• ACTIVITIES:
- A) Answer these questions using the text on soil microorganisms under potato cropping, each answer on its own line and marked like the question:
(i) In Table 1, which continuous cropping plot has the highest bacteria count, and what is that count?
(ii) By what percentage did P–B rotation increase bacteria numbers in the 4-year continuous cropping plots compared to P–C rotation?
(iii) Which rotation had the highest fungi numbers in the 1 and 2-year continuous cropping plots?
- B) Summarize the text on soil microorganisms under potato cropping in two sentences.
- C) Pick up the text on soil microorganisms under potato cropping from the point where it stops and continue it.

• SOURCE TEXT:
════════════════════
Table 1. Soil microorganisms under continuous potato cropping.
Years of continuous cropping | Bacteria (×106 CFU/g) | Fungi (×103 CFU /g) | Actinomycetes (105 CFU /g) |
---|---|---|---|
CK1 | 31.9 c | 9.7 b | 1.1 c |
CK2 | 71.5 a | 10.2 b | 8.2 b |
CK3 | 59.4 b | 13.0 ab | 14.9 a |
CK4 | 35.4 c | 14.4 ab | 12.5 ab |
CK7 | 42.7 c | 18.1 a | 5.9 c |
Note: Different letters in the same column meant significant difference among treatments at p <0.05. CK1, CK2, CK3, CK4 and CK7 represent the values of 1–4 and 7 year continuous potato cropping soil.
Crop rotation effects on bacteria, fungi and actinomycetes
Potato–legumes rotation had significant effect (p <0.05) on bacteria, fungi and actinomycetes numbers (ANs) depending on treatment (Table 2). The number of bacteria had a consistent increase under P–B and to a lesser extent under P–L rotation. Bacteria numbers (BNs) were increased under P–B rotation by 78%, 85% and 83% in the 2, 4 and 7–year continuous cropping plots, respectively compared to P–C rotation. The P–L rotation had the highest fungi numbers (FNs) in the 1 and 2–year continuous cropping plots, whiles P–C rotation had the highest BNs in the 3 and 7–year continuous cropping plots. The fungi numbers recorded an increasing trend under P–B relative to the 1–year continuous cropping plots. On the contrary, the trend of FNs under P–C and P–L were not consistent. With exception of the 1–year continuous cropping plots, P–C rotation produced significantly lower actinomycetes numbers (ANs) compared to P–L rotation and to a lesser extent relative to P–B rotation (Table 2).
Table 2. Soil microorganisms under potato–legume rotation systems.
════════════════════
• INFORMATION SUPPLIED:
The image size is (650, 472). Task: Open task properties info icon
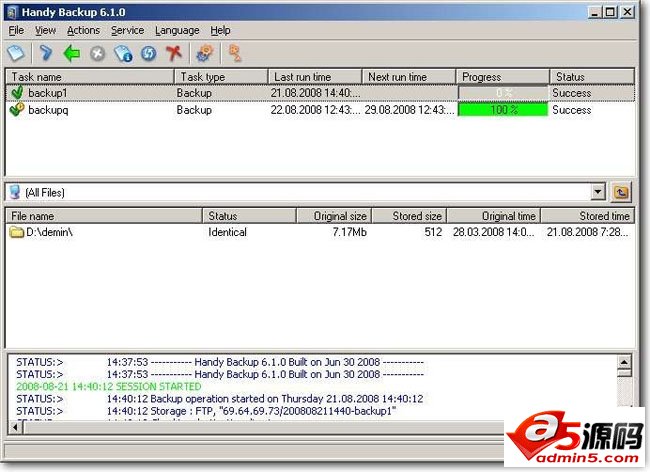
════════════════════
• ANSWERS TO EACH TASK:
- A)
(i) CK2, with 71.5 ×10⁶ CFU/g.
(ii) 85%.
(iii) The P–L rotation.

- B) Table 1 gives bacteria, fungi and actinomycetes counts in soil after 1–4 and 7 years of continuous potato cropping, with CK2 showing the highest bacteria count and CK7 the highest fungi count. Potato–legume rotation had a significant effect on all three groups: bacteria rose consistently under P–B rotation, by 78–85% over P–C rotation in the 2, 4 and 7-year plots, while outside the 1-year plots P–C rotation produced significantly fewer actinomycetes than P–L rotation.

- C)
Years of continuous cropping | Crop rotation | Bacteria (×106 CFU /g) | Fungi (×103 CFU /g) | Actinomycetes (105 CFU /g) |
---|---|---|---|---|
One | ||||
P–C | 144.4 a | 37.5 a | 49.7 a | |
P–B | 128.1 ab | 12.7 b | 15.7 b | |
P–L | 124.4 b | 38.7 a | 27.5 b | |
Two | ||||
P–C | 115.5 b | 8.1 b | 26.3 b | |
P–B | 205.7 a | 17.0 a | 48.2 a | |
P–L | 120.3 b | 24.5 a | 48.1 a | |
Three | ||||
P–C | 107.1 a | 45.3 a | 31.7 b | |
P–B | 139.8 a | 22.5 b | 15.0 c | |
P–L | 130.1 a | 28.3 b | 51.9 a | |
Four | ||||
P–C | 119.3 b | 26.0 b | 14.6 b | |
P–B | 221.2 a | 43.0 a | 17.6 ab | |
P–L | 180.2 ab | 35.1 a | 20.4 a | |
Seven | ||||
P–C | 122.0 b | 64.4 a | 4.2 b | |
P–B | 223.1 a | 33.2 b | 5.7 b | |
P–L | 221.0a | 4.4 c | 20.1 a |
Note: Different letters in the column meant significant difference among treatments at p <0.05. P–C, P–B and P–L refer to Potato–Common vetch, Potato–Black medic and Potato–Longdong alfalfa, respectively.
Continuous cropping effects on fungi/ bacteria ratio
Continuous cropping had significant effect (p <0.05) on fungi/bacteria ratio (Fig 1). The results showed an initial decrease in F: B ratio in the 2 and 3–year continuous cropping soils compared to the 1–year continuous cropping soils. However, the F: B ratio increased in subsequent years (4 and 7–year continuous cropping soils). The greatest F: B ratio was recorded in the 4 and 7–year continuous cropping soils and was significantly higher than that of 1–3 years continuous cropping soils.
Crop rotation effects on fungi/bacteria ratio
The trend of fungi/ bacteria ratio under various crop rotation systems was not consistent in all the years of this study (Fig 2). The P–B rotation had least F: B ratio in 1–year (0.099) and 3–year (0.161) continuous cropping soils, which were significantly lower than P–C (0.261 and 0.238) and P–L (0.286 and 0.218), respectively. The P–L rotation had the greatest F: B ratio of 0.204 and this was higher than P–C (0.0701) and P–B (0.0826) in the 2–year continuous cropping soils. Overall, the highest F: B ratio was found in P–C (0.218), followed by P–L (0.184) and then P–B (0.137).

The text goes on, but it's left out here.